● **What the task requires**
Please copy everything from "By NDASA member" down to "Article 6 (§9)" in the article on New York's cannabis law, swapping "marijuana" for "cannabis".

● **Supplied text**
————————

By NDASA member William Judge, JD, LL.M., founder of the Drug Screening Compliance Institute and an attorney with more than three decades of experience in drug screening compliance.
New York, this week, became the 15th state (in addition to Washington D.C.) to authorize the adult use of marijuana. The lengthy Bill (No. A01248A) amends the consolidated cannabis laws of New York and contains some employer restrictions.
The following are the critical sections of the new law that impact the workplace.
ADULT-USE CANNABIS (§ 127. Protections for the use of cannabis)
“An employer shall adhere to policies regarding cannabis use in accordance with section two hundred one-d (201-d) of the labor law. [emphasis added]”
Article 6 (§9)
a. Paragraphs b and c of subdivision 2 of section 201-d of the labor law, as added by chapter 776 of the laws of 1992, are amended to read as follows:
b. An individual’s legal use of consumable products, including cannabis in accordance with state law, prior to the beginning or after the conclusion of the employee’s work hours, and off of the employer’s premises and without use of the employer’s equipment or other property;
c. An individual’s legal recreational activities, including cannabis in accordance with state law, outside work hours, off of the employer’s premises and without use of the employer’s equipment or other property; or
§9-b. Section 201-d of the labor law, as amended by chapter 778 of the laws of 1992, is amended by adding a new subdivision 4-a, to read as follows:
4-a. Notwithstanding the provisions of subdivision three or four of this section, an employer shall not be in violation of this section where the employer takes action related to the use of cannabis based on the following:
(i) the employer’s actions were required by state or federal statute, regulation, ordinance, or other state or federal governmental mandate;
(ii) the employee is impaired by the use of cannabis, meaning the employee manifests specific articulable symptoms while working that decrease or lessen the employee’s performance of the duties or tasks of the employee’s job position, or such specific articulable symptoms interfere with an employer’s obligation to provide a safe and healthy workplace, free from recognized hazards, as required by state and federal occupational safety and health law; or
(iii) the employer’s actions would require such employer to commit any act that would cause the employer to be in violation of federal law or would result in the loss of a federal contract or federal funding.

————————

● **Available data**
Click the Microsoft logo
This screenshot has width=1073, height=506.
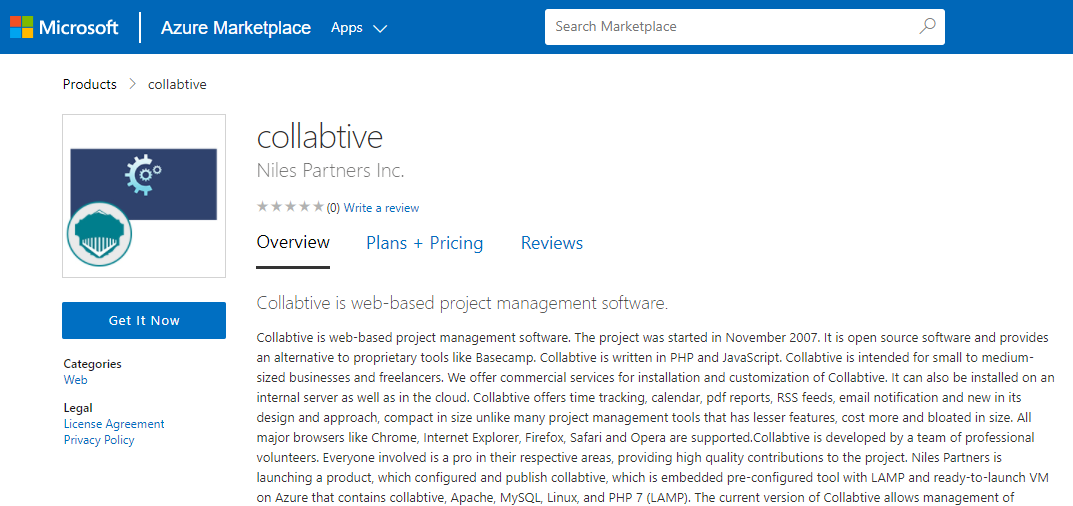(x=64, y=27)
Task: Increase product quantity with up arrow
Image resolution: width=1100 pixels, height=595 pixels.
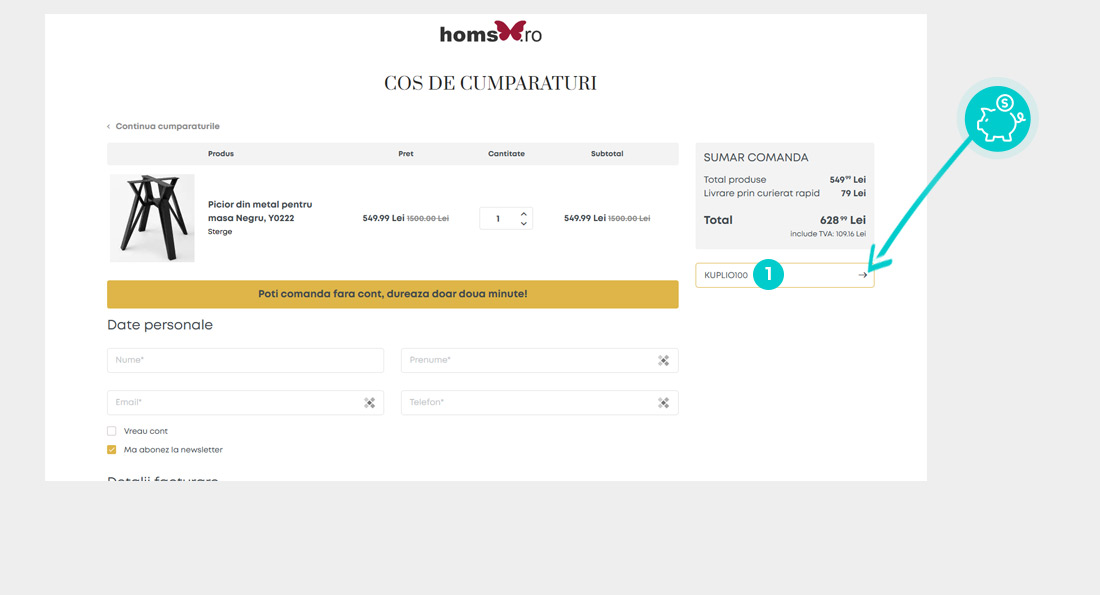Action: point(523,213)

————————

● **Response to this task**
By NDASA member William Judge, JD, LL.M., founder of the Drug Screening Compliance Institute and an attorney with more than three decades of experience in drug screening compliance.
New York, this week, became the 15th state (in addition to Washington D.C.) to authorize the adult use of cannabis. The lengthy Bill (No. A01248A) amends the consolidated cannabis laws of New York and contains some employer restrictions.
The following are the critical sections of the new law that impact the workplace.
ADULT-USE CANNABIS (§ 127. Protections for the use of cannabis)
“An employer shall adhere to policies regarding cannabis use in accordance with section two hundred one-d (201-d) of the labor law. [emphasis added]”
Article 6 (§9)